I expect that most adults have felt something that I would describe as analysis paralysis. It’s a sense of being overwhelmed, stressed, and uncertain regarding a decision. Generally, this feeling stems from too much information rather than ignorance of the subject. Somewhat unexpectedly, I’m more like to feel analysis paralysis with simple questions like where to go for dinner rather then major decisions like determining where to live. Schwartz believes this feeling is most likely to arise when we attempt to find the best option possible. He describes this character action as maximizing.

On the other side of things, we make many choices that we give little thought to at all. What type of coffee do you drink in the morning, or where do you head when you set out on an evening walk. These choices don’t carry the same stress because we are content with good enough. I like coffee; it’s what I drink. This is the behavior of the satisfier, as defined by Schwarts.

The author states that each individual tends to be a maximizer for specific choices and a satisfier for others. Yet those individuals who attempt to maximize more choices also tend to take less pleasure from positive events, take longer to rebound from negative events, and ruminate for longer periods over past events. The more likely you are to look for the optimal choice, the more likely you will experience feelings associated with depression. As depression is highly related to cognitive distortions, I wanted to understand better the potential relationship between these two features.

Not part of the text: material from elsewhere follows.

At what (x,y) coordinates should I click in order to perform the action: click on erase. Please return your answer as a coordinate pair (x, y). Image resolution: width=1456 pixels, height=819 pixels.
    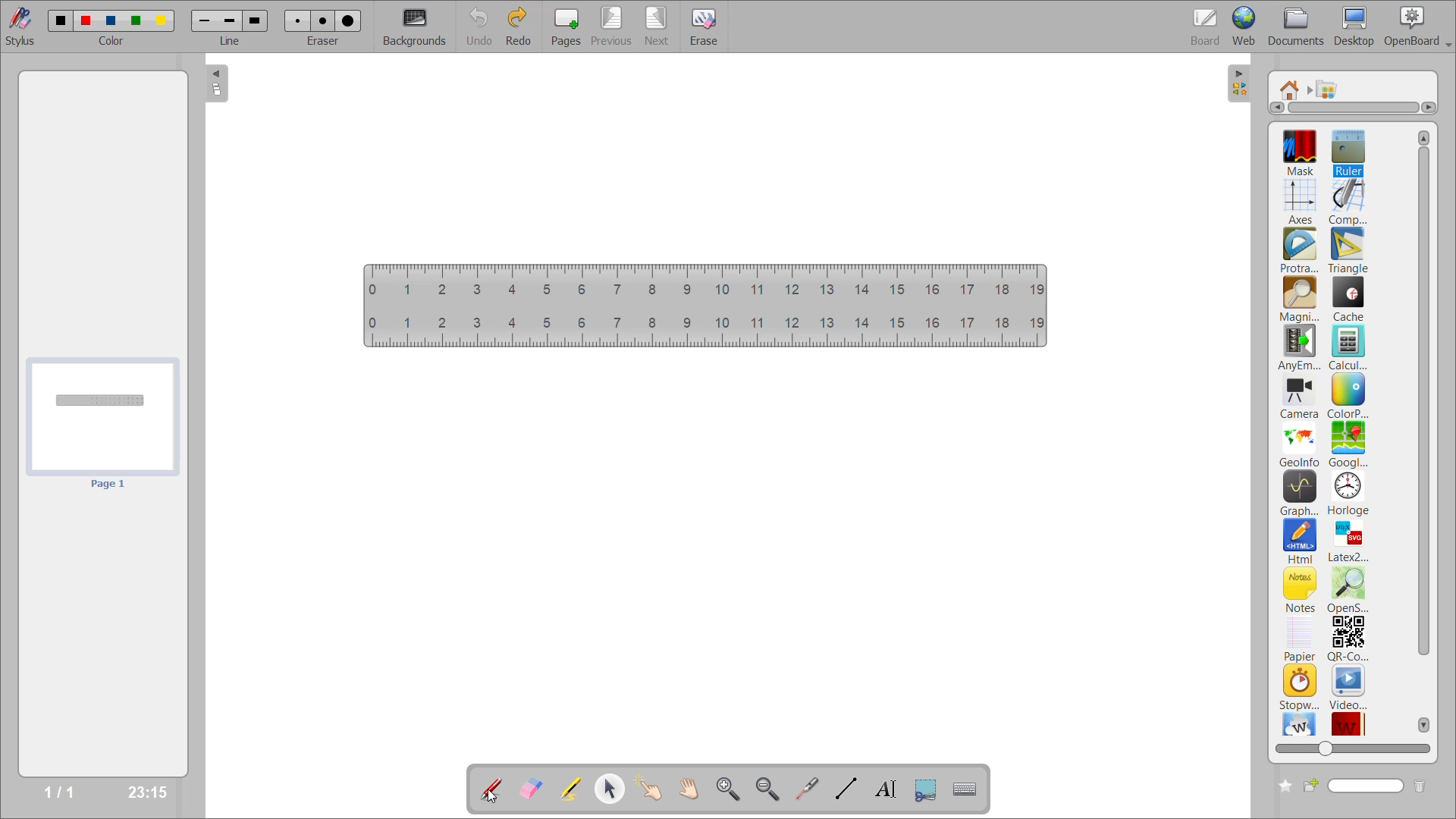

A Tale of the Maximizer : The Best Fried Chicken

George is a maximizer when it comes to eating out. When he learned that his out-of-town friends were coming to visit, he offered to take them out for dinner. His guest expressed an interest in fried chicken, so naturally, George began to seek the best fried chicken place in the town.

all or nothing thinking: Even though there are many chicken places, George believes that the best fried chicken place exists.

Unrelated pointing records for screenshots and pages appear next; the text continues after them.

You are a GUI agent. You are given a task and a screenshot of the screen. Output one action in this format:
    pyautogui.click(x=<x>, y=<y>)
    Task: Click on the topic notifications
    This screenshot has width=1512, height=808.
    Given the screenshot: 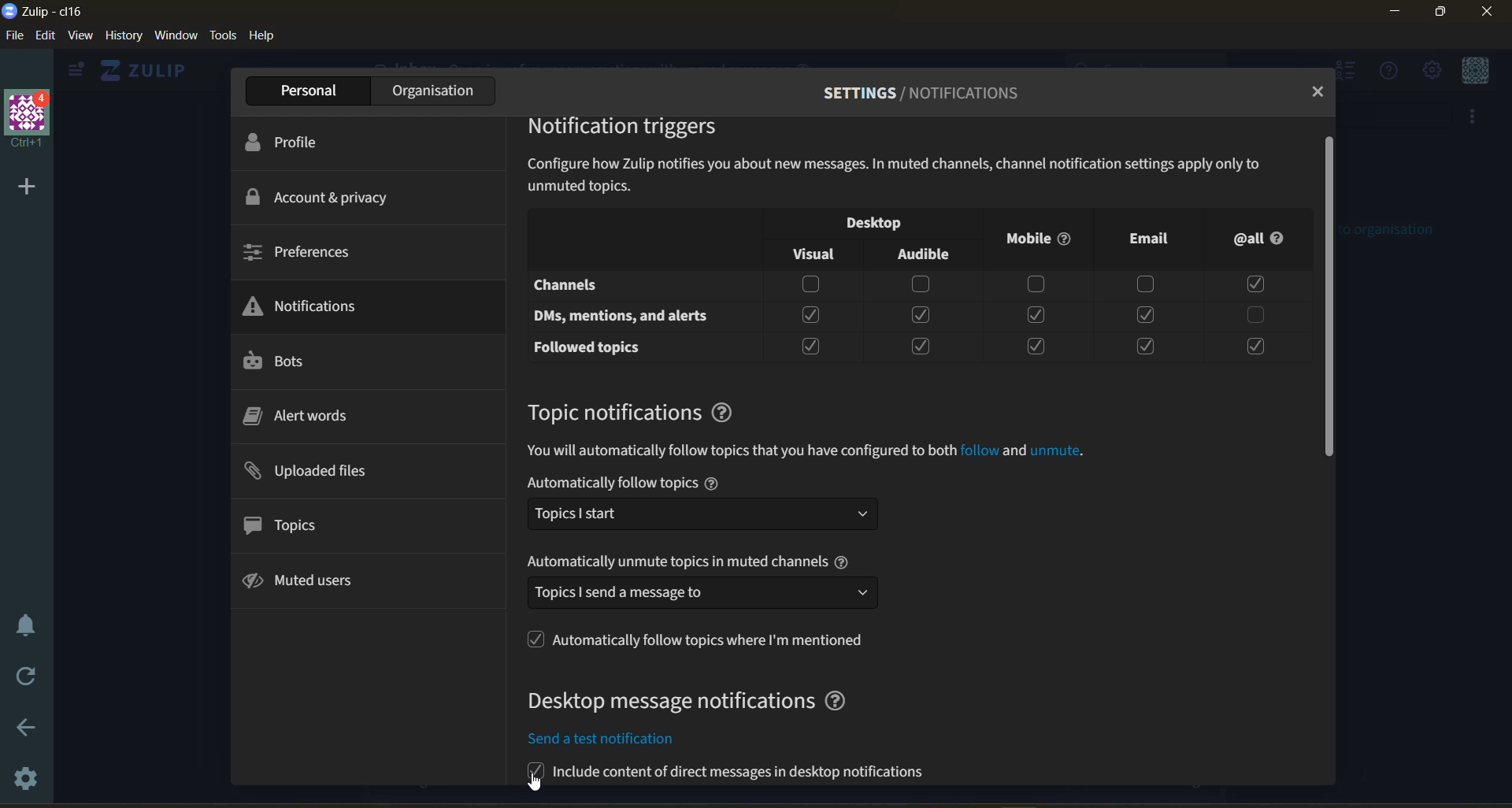 What is the action you would take?
    pyautogui.click(x=616, y=415)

George starts researching the options by investigating the top-rated chicken places in his town. He relies on the reviews of others to weigh the pros and cons of each establishment. One location is standing out with 500 plus 5-star reviews but, George can’t shake that specific one-star review.

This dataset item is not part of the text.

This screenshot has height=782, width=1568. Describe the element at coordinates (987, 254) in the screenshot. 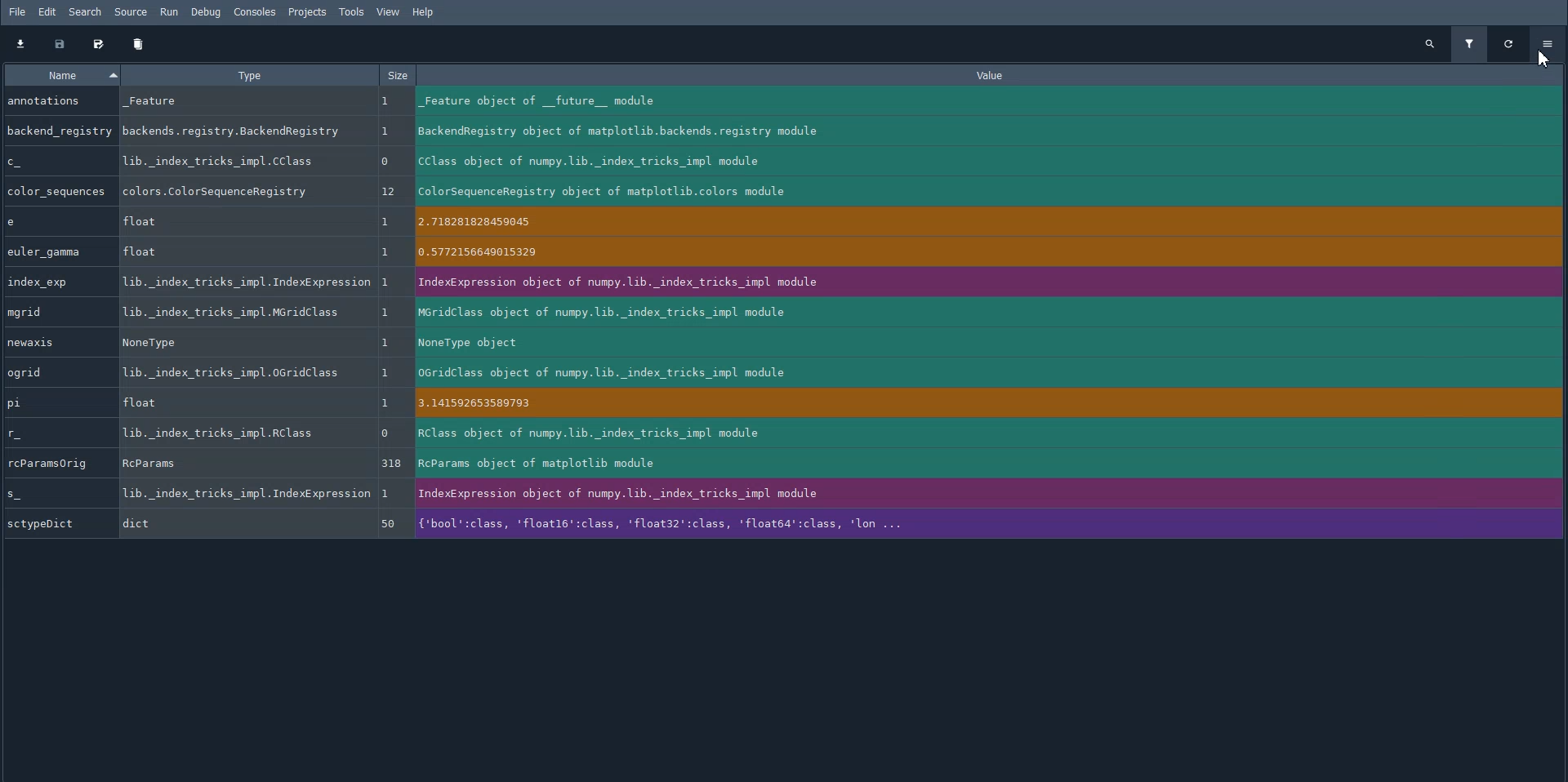

I see `10.5772156649015329` at that location.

discounting the positives: The single negative review outweighs the numerous positive ones.

The negative review is so vividly described that he can readily imagine his visit going the same way.

over generalization: Because a bad thing happened before you believe it is likely to happen again.

George knows for a fact that his guest would surely hate this location if anything that was described in the negative review happened to them.

jumping to conclusions: George is making the assumption that he and his guest would share the same response to this hypothetical situation.

After hours of reviewing, George eventually determines a location based on the very detailed single opinion of a food critic.

magnification: The quality of a single review outweighs the breadth of information that George has collected.

When the guest arrives, George takes them to visit the chosen fried chicken place. While the guests enjoy the food, George constantly compares how the experience doesn’t match that described by the stellar review and lets his newly found negative feelings change his view on the food.

emotional reasoning: George is getting upset, which translates to his subjective assessment of everything else around him.

While wrapping up the dinner, George can’t help wondering just how much better that other chicken place could have been, and he starts apologizing for bringing his guest to this less than perfect fried chicken spot.

should statement: George is evaluating a past choice and letting it influence his own experience of the moment.

He expounds on how he only picked this place because of the review from the food critic, who is obviously a lousy judge of fried chicken.

personalization and blame, and 9. Labeling: George doesn’t take responsibility for his choice and justifies it by placing a negative classification on someone else.

The Cost of Maximizing

While this is a bit of an exaggeration, it’s easy to see that cognitive distortions can arise when you search for the best thing possible. While it’s fine to look for quality, it’s best to use your definitions of what is acceptable and not rely on relative assessment based on secondary experience. In our story, George’s guests were interested in trying a fried chicken place in a new town. That was their measure of success. With that parameter meet they were able to enjoy the meal for what it was and not worry about comparisons. They allowed themselves to be satisfied.

While each individual is uniquely affected by cognitive distortions, when you search for the best, you’re far more likely to run into them. The more exposures you have, the more likely these thoughts will change your perspective. It’s important to be selective in the topics you choose to maximize, as doing so costs quite a bit more than you might expect.